[Source records]
---*---
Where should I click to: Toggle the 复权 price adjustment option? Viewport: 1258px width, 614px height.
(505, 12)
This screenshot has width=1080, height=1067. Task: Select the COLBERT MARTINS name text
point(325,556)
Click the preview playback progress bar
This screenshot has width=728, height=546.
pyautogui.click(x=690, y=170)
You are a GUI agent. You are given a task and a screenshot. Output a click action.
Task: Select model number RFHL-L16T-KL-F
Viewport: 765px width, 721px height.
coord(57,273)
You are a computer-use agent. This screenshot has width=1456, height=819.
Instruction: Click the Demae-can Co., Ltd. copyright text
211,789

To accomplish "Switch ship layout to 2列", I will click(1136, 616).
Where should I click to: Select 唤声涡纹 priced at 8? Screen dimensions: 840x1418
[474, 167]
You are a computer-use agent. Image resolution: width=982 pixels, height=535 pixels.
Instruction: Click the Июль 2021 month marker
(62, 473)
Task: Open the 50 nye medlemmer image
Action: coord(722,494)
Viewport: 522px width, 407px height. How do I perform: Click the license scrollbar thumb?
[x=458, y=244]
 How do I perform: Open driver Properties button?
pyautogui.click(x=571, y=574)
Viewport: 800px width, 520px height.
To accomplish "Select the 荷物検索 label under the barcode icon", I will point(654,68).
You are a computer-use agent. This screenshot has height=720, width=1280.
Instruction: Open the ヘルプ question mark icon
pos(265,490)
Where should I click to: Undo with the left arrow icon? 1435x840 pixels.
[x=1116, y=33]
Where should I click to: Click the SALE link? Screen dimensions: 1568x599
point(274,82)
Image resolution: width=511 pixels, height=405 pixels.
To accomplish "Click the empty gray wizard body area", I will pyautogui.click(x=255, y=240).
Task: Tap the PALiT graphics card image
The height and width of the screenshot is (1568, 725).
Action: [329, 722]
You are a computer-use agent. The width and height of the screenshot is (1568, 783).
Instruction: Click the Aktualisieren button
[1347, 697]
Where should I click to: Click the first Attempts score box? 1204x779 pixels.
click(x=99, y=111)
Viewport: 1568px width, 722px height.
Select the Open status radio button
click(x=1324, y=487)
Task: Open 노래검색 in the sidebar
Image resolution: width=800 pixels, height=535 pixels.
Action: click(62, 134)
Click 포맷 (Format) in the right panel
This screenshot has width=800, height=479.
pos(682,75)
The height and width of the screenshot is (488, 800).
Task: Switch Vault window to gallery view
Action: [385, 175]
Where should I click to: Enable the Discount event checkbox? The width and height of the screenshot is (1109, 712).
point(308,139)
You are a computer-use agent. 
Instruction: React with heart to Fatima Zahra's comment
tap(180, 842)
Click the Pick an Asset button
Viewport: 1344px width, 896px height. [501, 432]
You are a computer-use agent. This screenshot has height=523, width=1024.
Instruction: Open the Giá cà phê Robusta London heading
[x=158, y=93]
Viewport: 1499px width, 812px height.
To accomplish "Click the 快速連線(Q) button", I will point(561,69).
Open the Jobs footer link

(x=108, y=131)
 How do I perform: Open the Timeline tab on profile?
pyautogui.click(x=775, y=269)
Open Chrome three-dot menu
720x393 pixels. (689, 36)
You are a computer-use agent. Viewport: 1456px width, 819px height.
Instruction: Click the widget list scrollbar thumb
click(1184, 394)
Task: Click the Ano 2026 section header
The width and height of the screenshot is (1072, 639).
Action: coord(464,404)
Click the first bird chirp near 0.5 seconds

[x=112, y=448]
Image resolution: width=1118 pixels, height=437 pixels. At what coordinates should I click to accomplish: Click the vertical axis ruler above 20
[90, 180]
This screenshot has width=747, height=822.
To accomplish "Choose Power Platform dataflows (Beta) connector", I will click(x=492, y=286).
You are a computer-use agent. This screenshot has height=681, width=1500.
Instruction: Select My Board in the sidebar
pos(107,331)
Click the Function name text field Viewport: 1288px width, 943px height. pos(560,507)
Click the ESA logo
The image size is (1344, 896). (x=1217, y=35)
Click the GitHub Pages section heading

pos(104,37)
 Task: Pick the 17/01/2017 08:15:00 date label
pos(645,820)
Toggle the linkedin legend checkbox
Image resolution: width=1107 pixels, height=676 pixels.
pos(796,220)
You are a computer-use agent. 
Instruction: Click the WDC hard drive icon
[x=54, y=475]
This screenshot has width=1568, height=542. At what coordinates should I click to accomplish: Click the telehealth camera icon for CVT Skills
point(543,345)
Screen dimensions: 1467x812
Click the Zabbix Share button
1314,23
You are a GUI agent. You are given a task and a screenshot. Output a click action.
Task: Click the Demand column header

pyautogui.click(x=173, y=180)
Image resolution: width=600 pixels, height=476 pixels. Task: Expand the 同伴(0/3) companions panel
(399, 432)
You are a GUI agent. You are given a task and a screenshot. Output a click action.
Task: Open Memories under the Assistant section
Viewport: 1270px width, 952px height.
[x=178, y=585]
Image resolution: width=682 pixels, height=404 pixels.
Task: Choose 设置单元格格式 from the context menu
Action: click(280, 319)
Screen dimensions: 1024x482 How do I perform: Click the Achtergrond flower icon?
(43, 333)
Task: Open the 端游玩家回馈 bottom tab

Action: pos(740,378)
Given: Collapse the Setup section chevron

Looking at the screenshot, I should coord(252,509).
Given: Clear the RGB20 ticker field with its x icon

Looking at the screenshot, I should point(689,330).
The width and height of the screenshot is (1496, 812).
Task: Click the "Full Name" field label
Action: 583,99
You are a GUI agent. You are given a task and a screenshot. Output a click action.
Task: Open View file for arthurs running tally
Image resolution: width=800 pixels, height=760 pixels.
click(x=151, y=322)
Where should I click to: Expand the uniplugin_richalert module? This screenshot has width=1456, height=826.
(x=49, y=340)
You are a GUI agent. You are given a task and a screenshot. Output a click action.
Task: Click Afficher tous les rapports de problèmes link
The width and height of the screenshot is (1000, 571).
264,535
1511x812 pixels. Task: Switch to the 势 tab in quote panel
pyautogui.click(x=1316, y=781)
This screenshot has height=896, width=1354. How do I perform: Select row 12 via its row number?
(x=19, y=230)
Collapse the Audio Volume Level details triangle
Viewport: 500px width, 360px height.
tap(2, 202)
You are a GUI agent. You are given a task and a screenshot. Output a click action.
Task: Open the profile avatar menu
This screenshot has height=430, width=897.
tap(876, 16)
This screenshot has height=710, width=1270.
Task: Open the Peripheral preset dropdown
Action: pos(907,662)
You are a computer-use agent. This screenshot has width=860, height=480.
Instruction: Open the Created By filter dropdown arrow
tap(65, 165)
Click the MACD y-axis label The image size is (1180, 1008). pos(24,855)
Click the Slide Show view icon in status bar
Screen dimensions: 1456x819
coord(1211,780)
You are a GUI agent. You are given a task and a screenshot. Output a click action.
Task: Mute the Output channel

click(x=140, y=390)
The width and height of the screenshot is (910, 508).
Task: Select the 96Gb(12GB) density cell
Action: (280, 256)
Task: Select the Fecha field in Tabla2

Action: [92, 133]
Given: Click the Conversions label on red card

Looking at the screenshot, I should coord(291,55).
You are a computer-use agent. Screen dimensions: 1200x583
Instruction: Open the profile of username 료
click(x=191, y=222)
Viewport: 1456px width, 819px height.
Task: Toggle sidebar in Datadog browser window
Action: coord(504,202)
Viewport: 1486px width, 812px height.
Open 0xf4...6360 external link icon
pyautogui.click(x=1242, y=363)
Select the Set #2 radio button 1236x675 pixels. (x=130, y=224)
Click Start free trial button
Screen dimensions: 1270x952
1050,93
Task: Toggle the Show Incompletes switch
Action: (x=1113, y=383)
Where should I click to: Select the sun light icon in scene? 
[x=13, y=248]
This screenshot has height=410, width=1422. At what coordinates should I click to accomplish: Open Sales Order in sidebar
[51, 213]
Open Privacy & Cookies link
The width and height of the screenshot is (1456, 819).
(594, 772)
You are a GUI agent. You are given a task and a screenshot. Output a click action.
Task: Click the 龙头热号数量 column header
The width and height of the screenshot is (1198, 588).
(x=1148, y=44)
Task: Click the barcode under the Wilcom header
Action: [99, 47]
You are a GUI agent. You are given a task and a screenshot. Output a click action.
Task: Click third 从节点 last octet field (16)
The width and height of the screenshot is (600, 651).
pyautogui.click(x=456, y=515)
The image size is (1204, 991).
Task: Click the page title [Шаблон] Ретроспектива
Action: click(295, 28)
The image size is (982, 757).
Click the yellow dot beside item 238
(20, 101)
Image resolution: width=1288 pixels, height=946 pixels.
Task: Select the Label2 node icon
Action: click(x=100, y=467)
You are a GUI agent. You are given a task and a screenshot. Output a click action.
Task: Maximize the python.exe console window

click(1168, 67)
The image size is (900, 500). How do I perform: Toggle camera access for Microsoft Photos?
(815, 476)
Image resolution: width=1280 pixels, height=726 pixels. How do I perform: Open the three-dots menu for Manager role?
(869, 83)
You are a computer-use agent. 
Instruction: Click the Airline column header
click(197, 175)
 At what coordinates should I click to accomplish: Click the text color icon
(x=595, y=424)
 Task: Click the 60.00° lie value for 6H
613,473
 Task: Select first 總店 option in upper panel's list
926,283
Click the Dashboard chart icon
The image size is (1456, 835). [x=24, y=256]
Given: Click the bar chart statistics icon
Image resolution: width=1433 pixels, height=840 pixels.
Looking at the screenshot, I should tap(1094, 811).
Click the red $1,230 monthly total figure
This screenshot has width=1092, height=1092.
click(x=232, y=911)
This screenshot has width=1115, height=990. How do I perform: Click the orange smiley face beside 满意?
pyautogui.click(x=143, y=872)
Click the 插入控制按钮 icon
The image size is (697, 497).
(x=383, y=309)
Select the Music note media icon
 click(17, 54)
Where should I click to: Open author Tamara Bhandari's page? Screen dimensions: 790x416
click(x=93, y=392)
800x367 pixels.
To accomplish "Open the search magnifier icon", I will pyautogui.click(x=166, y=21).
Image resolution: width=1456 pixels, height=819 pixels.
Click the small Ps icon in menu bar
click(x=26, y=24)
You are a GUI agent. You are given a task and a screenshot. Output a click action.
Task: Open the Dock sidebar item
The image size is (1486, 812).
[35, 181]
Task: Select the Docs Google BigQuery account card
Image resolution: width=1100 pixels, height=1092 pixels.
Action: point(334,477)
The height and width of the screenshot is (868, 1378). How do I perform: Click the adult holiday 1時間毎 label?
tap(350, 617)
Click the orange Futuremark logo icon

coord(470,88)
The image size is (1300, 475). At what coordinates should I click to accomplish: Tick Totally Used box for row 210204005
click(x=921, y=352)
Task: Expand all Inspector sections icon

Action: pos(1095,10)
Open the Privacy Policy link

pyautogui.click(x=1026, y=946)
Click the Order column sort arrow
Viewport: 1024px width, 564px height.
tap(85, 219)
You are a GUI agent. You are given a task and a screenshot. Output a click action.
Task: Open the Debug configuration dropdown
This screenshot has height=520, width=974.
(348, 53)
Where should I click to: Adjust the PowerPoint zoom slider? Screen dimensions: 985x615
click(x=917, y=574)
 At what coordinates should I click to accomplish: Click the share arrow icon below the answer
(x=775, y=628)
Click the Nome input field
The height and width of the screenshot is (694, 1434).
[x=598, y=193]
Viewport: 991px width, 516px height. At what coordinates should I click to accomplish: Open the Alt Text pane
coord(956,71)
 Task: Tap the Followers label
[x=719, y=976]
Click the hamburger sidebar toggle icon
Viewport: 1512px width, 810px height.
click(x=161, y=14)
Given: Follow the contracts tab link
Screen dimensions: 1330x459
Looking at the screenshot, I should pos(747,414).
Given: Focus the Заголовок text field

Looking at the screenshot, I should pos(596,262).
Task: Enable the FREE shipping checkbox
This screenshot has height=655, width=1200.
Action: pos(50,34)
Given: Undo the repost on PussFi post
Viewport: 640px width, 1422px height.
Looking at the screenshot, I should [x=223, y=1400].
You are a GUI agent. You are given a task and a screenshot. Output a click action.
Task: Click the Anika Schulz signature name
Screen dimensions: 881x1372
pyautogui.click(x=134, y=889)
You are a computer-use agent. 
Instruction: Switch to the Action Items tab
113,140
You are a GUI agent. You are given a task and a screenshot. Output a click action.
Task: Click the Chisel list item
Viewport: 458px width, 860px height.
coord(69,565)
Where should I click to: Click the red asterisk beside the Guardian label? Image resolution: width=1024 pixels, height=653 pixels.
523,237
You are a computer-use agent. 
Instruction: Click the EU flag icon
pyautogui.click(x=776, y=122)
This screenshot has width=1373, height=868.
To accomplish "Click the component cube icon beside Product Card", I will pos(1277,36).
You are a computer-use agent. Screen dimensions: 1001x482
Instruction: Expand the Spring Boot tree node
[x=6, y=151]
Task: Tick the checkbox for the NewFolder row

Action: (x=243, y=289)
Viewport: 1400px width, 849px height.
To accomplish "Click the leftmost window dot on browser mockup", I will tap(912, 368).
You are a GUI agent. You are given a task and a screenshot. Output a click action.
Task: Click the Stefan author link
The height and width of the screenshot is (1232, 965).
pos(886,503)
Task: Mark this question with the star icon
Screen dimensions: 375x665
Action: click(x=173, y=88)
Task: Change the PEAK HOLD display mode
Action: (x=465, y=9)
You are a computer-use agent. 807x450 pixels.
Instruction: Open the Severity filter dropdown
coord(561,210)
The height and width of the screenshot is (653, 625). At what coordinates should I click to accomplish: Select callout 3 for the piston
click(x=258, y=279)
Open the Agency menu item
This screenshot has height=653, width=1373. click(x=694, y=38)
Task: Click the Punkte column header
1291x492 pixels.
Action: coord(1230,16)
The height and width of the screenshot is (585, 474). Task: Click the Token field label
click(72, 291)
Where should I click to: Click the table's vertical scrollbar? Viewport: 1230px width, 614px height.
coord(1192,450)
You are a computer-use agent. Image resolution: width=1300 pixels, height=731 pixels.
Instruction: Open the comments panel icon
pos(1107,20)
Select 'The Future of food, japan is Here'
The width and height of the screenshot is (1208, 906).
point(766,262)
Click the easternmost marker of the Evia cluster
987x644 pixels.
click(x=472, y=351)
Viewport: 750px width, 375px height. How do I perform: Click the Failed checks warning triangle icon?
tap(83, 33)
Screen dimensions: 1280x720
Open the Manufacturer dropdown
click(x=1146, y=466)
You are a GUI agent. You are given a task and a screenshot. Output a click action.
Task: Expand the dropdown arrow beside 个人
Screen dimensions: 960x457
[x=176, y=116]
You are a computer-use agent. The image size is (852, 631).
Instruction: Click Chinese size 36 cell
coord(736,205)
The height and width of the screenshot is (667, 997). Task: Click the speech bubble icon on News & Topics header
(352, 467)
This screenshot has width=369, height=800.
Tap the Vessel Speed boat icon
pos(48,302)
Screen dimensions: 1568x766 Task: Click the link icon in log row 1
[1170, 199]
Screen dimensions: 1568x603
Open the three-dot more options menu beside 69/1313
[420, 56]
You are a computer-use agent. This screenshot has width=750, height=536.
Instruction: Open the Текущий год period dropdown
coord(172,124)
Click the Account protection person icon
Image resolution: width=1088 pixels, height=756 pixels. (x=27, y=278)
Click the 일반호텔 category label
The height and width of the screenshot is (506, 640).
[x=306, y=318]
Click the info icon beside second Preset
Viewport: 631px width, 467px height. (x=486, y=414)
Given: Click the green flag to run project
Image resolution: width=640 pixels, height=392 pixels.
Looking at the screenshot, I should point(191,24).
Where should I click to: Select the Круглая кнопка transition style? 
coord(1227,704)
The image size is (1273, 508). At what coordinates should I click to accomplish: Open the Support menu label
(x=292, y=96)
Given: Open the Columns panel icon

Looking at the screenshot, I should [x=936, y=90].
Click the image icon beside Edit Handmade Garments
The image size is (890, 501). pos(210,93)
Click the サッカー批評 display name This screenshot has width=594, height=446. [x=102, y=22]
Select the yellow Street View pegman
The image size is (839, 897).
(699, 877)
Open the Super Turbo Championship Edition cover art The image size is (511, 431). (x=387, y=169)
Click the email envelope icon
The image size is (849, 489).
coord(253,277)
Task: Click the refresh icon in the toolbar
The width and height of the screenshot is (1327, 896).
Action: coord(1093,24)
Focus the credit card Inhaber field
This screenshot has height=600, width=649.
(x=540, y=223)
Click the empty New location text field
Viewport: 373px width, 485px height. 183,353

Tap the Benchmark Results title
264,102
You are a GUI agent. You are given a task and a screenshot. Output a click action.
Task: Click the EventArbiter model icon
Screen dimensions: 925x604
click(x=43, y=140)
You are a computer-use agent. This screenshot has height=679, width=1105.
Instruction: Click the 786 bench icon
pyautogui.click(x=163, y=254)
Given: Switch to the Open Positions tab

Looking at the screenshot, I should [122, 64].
---*---
#### [Given instruction]
Count how many lines of the entries above contain the string "Pick", treating uppercase and lowercase as different, and reply with only that number.

#### [Reply]
2